‘Los herederos del opio’, de Josep Prat

Los herederos del opio

Josep Prat

Península

Barcelona, 2021

286 páginas

 

Por Ricardo Martínez Llorca / @rimllorca

Viajar puede estar convirtiéndose en una maldición: se ha sacralizado al acto de desplazar el cuerpo y colgar una foto sonriendo, siempre sonriendo, aunque el telón de fondo sea el campo de exterminio de Auschwitz. Uno viaja para descubrir o descubrirse, para sentir o para sentirse, para dejarse sorprender, para enamorarse en el sentido en que entendía el enamoramiento Aristóteles, quien sostenía que al enamorado se le incrementaba la sensibilidad, sentía todo con mayor ardor. Encontrar que los demás no comparten esa alma, es una auténtica declaración de decadencia: si uno no viaja para sentir cómo le afecta el viaje, lo hará para presumir, lo hará por una versión moderna de la avaricia. Y el viaje por codicia afecta más al lugar y a las personas a las que uno viaja, que al viajero. Él se encontrará en un territorio sentimental inmóvil. Pero ellos, se verán en la tesitura de dejarse vencer para seguir existiendo, o permanecer como eran para seguir siendo. Y uno no puede ser si no existe. Ese anhelo, esa impresión de que o se llega demasiado o uno tiene que buscar lo más remoto, está presente en este libro, Los herederos del opio, escrito por un periodista joven con una sorprendente solvencia para la literatura de viajes.

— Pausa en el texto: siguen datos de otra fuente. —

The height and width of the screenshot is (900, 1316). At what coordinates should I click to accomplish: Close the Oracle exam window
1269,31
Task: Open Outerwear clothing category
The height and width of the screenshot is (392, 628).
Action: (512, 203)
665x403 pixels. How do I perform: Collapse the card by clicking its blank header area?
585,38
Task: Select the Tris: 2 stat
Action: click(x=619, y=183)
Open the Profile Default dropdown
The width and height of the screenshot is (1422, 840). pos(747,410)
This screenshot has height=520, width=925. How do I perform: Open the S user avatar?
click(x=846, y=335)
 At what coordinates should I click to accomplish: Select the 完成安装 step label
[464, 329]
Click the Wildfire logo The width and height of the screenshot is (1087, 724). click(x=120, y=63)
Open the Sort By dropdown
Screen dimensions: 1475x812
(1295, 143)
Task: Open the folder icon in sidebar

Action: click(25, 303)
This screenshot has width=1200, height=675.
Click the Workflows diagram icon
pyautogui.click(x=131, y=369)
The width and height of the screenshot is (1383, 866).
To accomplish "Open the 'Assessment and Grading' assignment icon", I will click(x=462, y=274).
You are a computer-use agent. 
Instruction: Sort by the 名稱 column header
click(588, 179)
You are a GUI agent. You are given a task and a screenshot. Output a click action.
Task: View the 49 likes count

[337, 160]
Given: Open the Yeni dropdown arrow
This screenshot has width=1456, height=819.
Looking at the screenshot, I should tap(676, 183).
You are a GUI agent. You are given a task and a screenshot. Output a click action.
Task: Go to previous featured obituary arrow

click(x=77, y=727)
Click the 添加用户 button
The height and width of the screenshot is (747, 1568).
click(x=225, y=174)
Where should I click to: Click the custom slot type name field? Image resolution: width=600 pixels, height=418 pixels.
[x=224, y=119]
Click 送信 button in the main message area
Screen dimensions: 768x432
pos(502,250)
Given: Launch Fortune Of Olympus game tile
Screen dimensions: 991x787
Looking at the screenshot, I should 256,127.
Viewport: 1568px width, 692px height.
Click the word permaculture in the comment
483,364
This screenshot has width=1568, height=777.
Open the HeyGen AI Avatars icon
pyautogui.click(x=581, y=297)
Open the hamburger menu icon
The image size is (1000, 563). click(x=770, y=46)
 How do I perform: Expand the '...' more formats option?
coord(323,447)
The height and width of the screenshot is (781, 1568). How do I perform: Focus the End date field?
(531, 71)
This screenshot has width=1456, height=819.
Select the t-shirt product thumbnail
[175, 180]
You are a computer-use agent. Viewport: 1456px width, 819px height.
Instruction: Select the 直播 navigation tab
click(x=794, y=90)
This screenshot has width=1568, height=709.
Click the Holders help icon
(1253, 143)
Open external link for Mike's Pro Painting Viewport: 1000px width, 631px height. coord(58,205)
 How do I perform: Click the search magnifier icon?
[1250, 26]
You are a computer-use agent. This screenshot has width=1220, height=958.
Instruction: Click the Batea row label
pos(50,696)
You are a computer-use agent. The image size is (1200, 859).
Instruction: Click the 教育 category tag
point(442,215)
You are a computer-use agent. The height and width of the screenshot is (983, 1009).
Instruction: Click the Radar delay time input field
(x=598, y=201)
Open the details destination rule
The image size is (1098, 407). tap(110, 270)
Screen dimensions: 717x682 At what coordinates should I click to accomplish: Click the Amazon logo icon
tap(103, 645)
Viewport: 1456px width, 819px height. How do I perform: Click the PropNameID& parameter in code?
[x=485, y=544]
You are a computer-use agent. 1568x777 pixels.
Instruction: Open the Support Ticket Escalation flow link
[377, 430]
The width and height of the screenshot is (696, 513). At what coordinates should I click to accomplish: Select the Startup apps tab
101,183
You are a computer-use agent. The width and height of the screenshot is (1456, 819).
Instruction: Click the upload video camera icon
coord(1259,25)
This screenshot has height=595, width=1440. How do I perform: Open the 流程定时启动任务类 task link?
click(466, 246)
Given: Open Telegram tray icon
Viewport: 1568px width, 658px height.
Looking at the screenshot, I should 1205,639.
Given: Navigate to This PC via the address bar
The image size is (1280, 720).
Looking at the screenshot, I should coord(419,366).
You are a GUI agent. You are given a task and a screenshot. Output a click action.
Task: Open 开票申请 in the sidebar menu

Josep Prat (Sabadell, 1993) sabe encontrar el afán del destino, sus particularidades, sabe mantener el pulso del interés, eliminando lo que no afectará al lector; sabe invocar a la tristeza como telón de fondo y a la aventura -el tipo de aventura que podríamos tener nosotros, que no alcanzaremos jamás la cumbre de una montaña de ocho mil metros ni nos sumergiremos en la fosa de las Marianas- representarla en primer plano; sabe encontrarse con gente cuya crónica merece la pena y mantenerse detrás de la persona para no figurar como sujeto demasiado valiente. El libro es consistente y nos habla de la dualidad. Prat ha recorrido el sudeste asiático, como corresponsal y como mochilero, y nos habla de los días en que se aleja de rutas convencionales para adentrarse en aldeas más remotas. Viaja por Laos, baja unos días a Camboya y luego se marcha al norte de Vietnam. Y de todos los lugares nos habla intentando reflejar la dualidad que afecta a la vida de la calle y a la educación sentimental: es complicadísimo, sino imposible, conciliar tradición y ciertas formas de gobierno, y también las costumbres cotidianas en un mundo que te ofrece cantos de sirena con forma de nueva tecnología.

Así Prat se va preguntando qué es la revolución, o qué fue de ella, si es que la hubo o la hay. Y para ello se acerca a perdedores, como todo buen periodista, y busca la dignidad de la derrota. En las regiones por las que pasea, no faltará nada de ello, como consecuencia, mayormente, de las guerras del siglo XX. Buscará la pista de guerrilleros ocultos, de naciones sin Estado, de conflictos, de tipos que son especiales a su pesar o con devoción por serlo y, por supuesto, nos hablará de la gente normal, de la gente. Todo con ciertas dosis de maldición hacia un occidente que no deja de afectar de una manera más o menos sibilina -en ocasiones con gritos que aturden- a la transición de esos países, de esas aldeas, hacia lo que no conseguiremos definir hasta que no sea pasado. Y aun así, tal vez sigamos ignorando en qué lo transformamos, porque se impondrá el anhelo de haber conocido lo que pudo haber sido.